------ INPUT ------

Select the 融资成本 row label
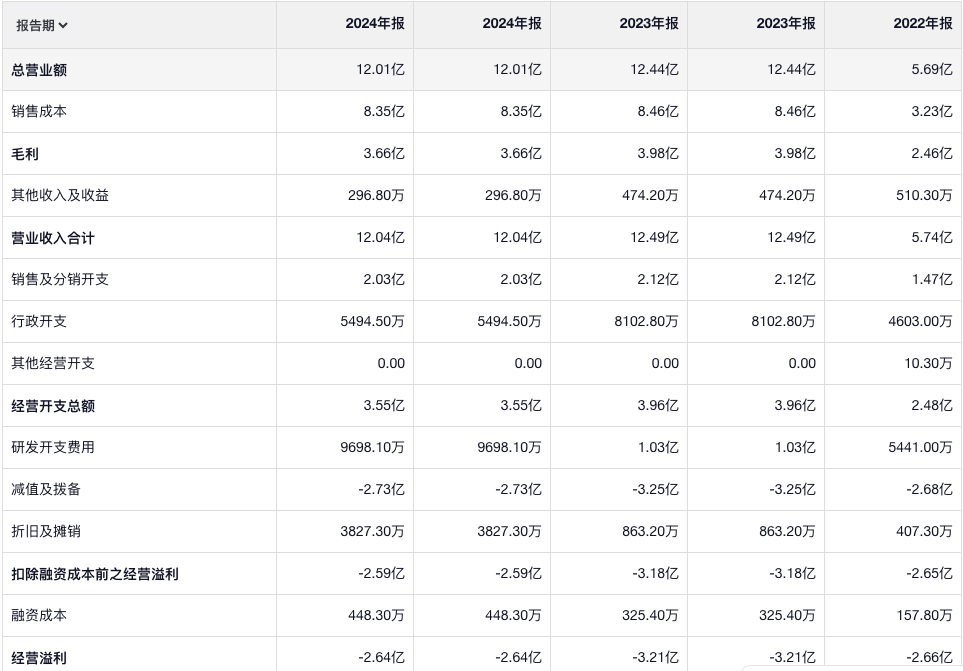Screen dimensions: 963x671 tap(39, 616)
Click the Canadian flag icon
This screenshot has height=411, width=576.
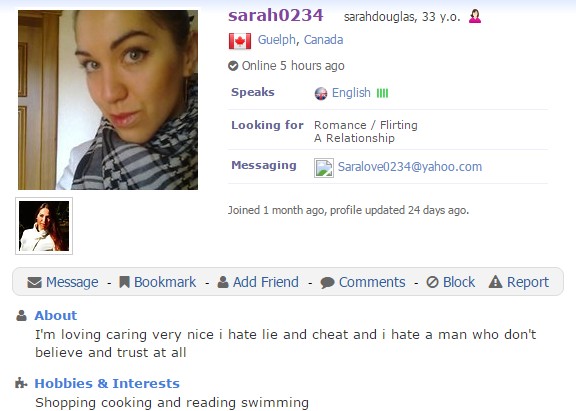(240, 41)
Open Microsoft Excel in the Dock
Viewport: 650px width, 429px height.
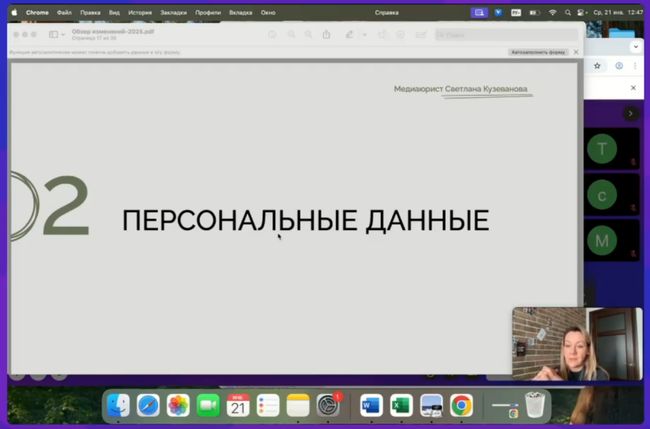pyautogui.click(x=401, y=405)
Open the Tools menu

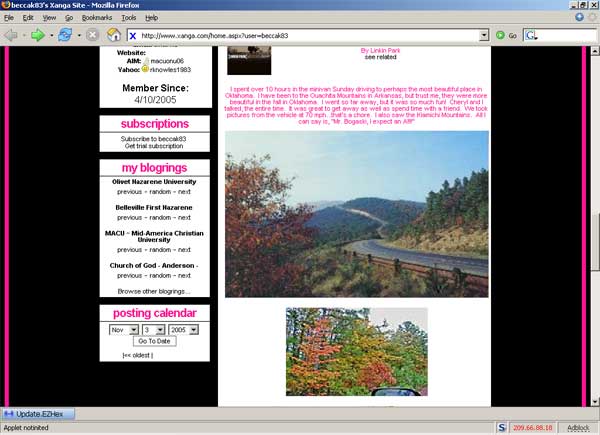point(127,18)
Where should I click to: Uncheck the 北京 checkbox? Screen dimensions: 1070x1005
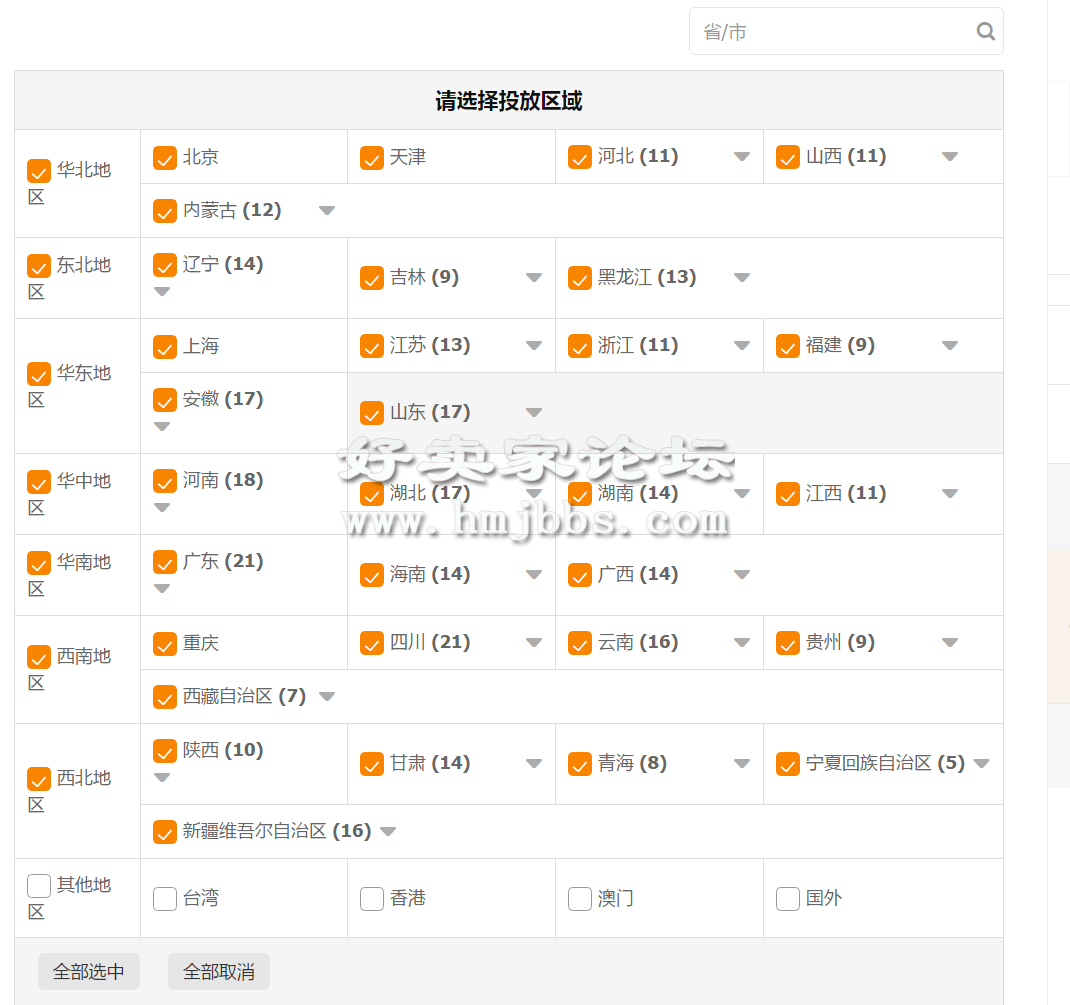point(165,158)
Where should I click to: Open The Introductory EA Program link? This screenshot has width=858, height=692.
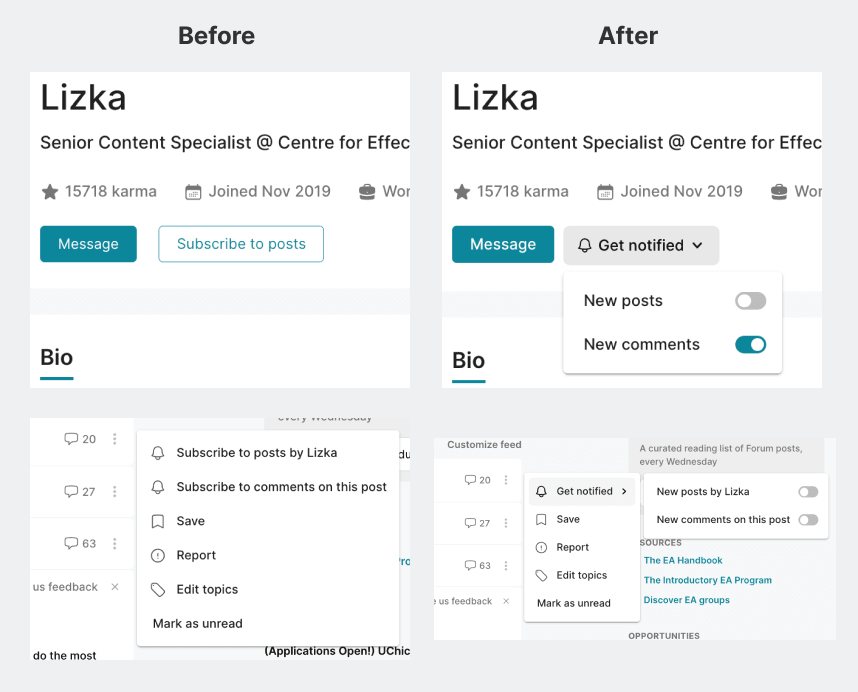(708, 580)
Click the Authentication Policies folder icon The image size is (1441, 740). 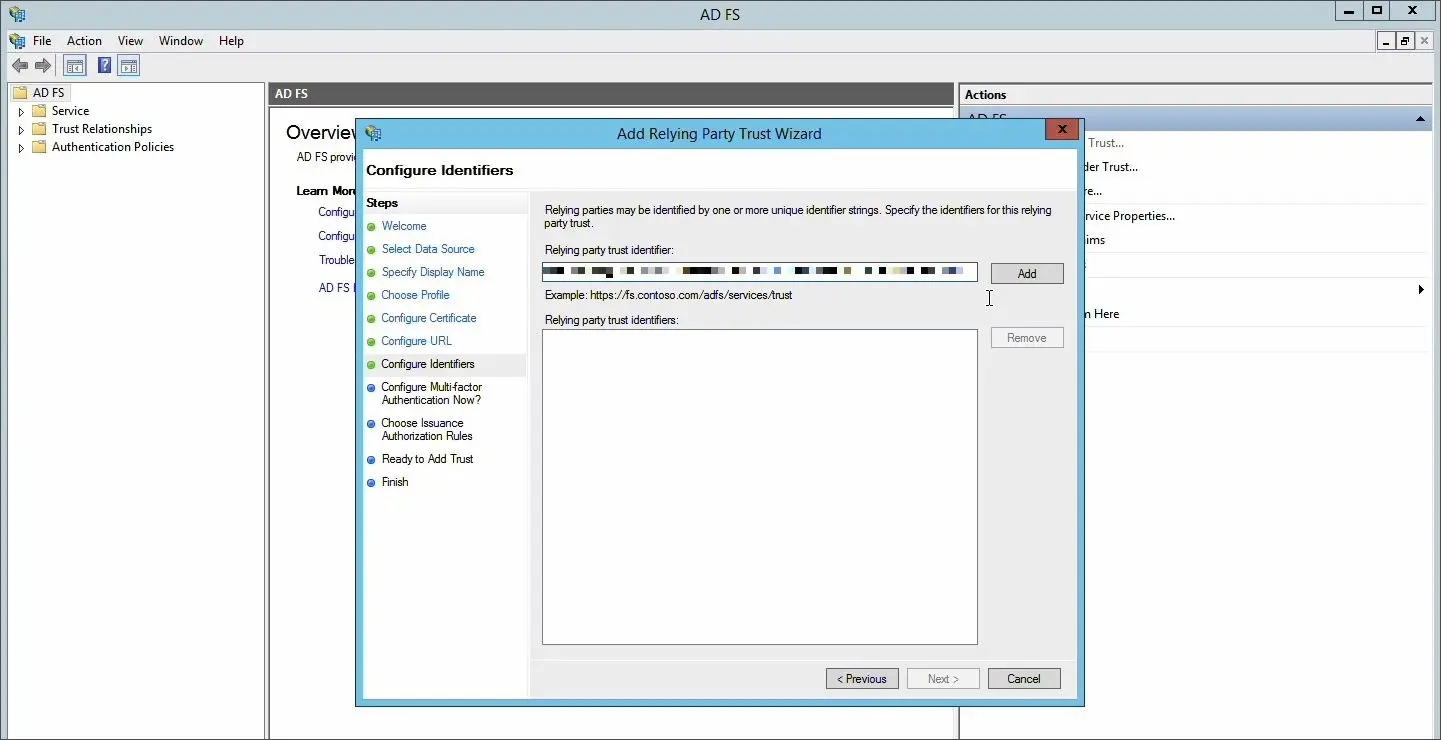tap(39, 147)
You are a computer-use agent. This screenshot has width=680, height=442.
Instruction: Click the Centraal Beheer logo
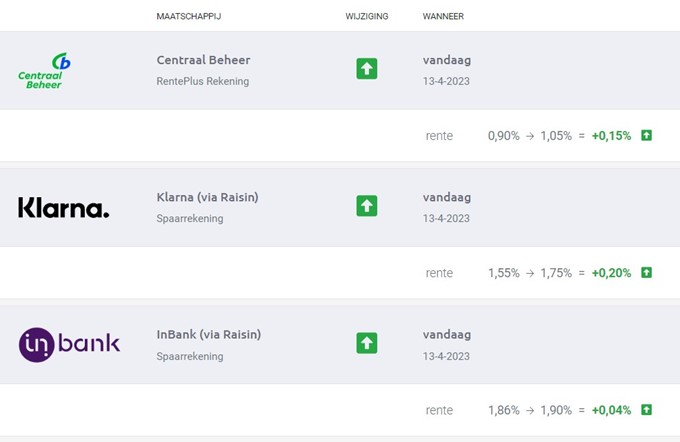click(x=45, y=70)
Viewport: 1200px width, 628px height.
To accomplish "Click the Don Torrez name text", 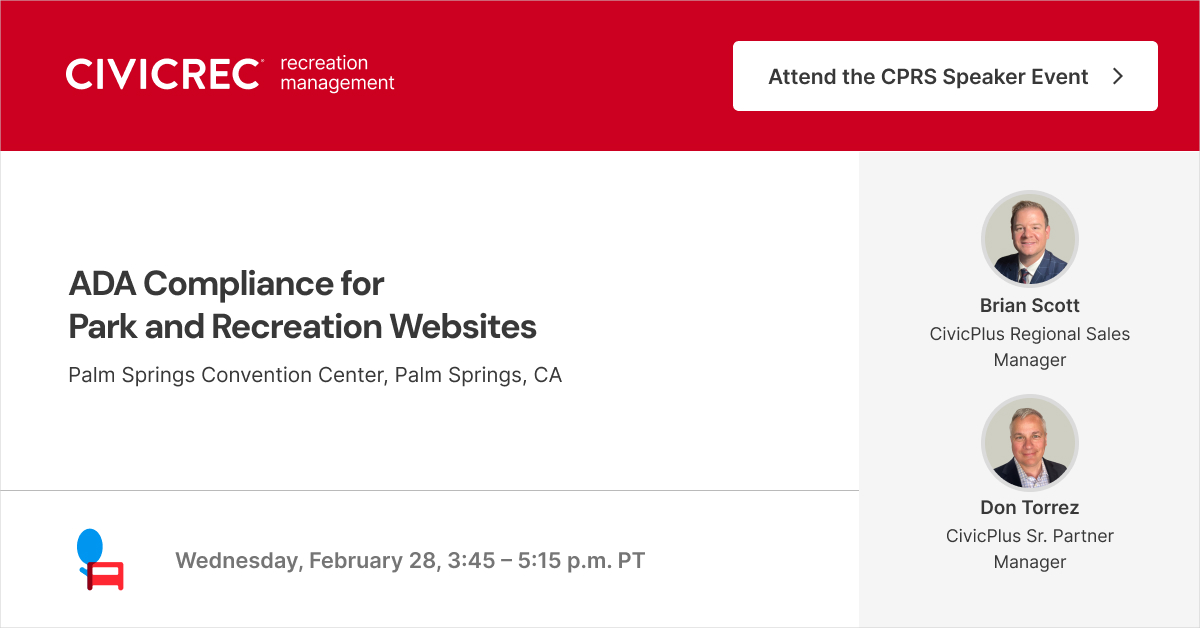I will (x=1029, y=508).
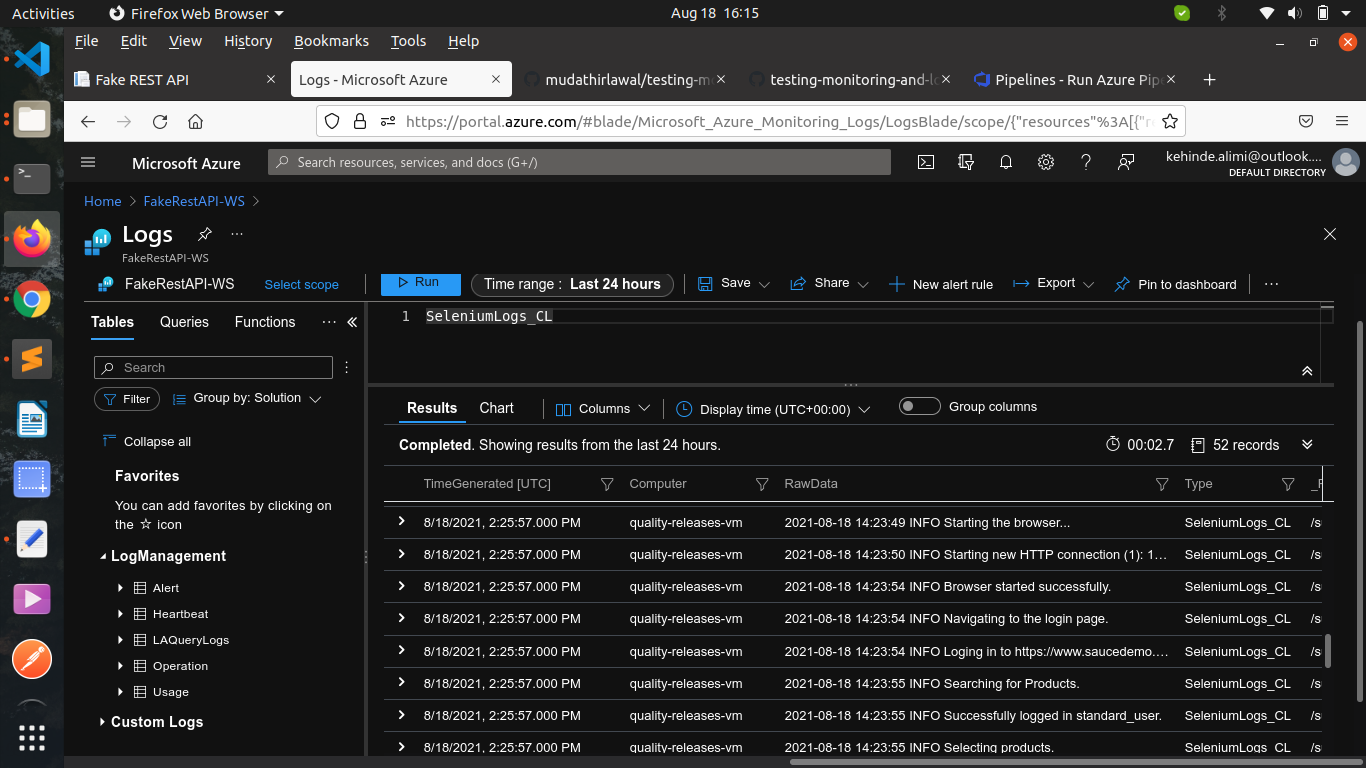
Task: Open Azure Cloud Shell icon
Action: (x=926, y=162)
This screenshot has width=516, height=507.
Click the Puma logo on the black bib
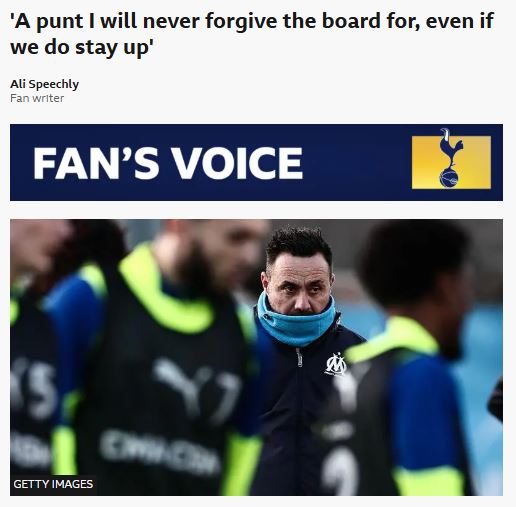tap(197, 388)
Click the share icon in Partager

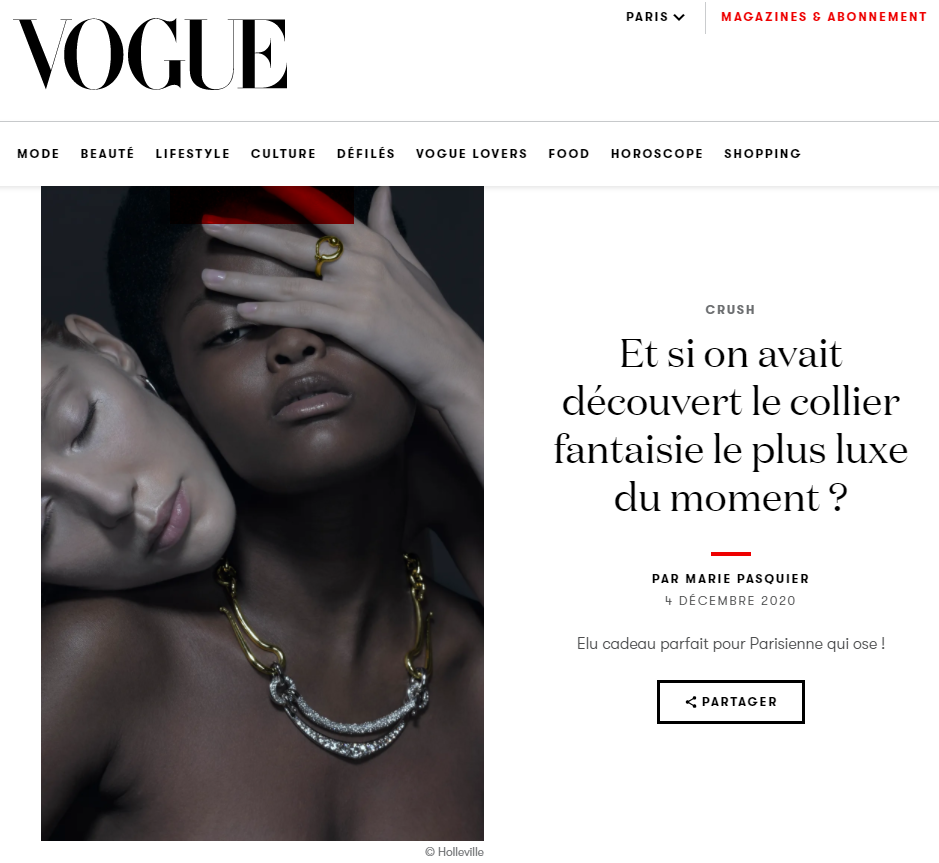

------

## TASK PROMPT
Exactly as written, reproduce the lines from the one containing "This screenshot has width=516, height=507." through the last line of the entries above, and leave every picture out.

## RESULT OF THE EXERCISE
This screenshot has width=516, height=507.
Click the Puma logo on the black bib
tap(197, 388)
Click the share icon in Partager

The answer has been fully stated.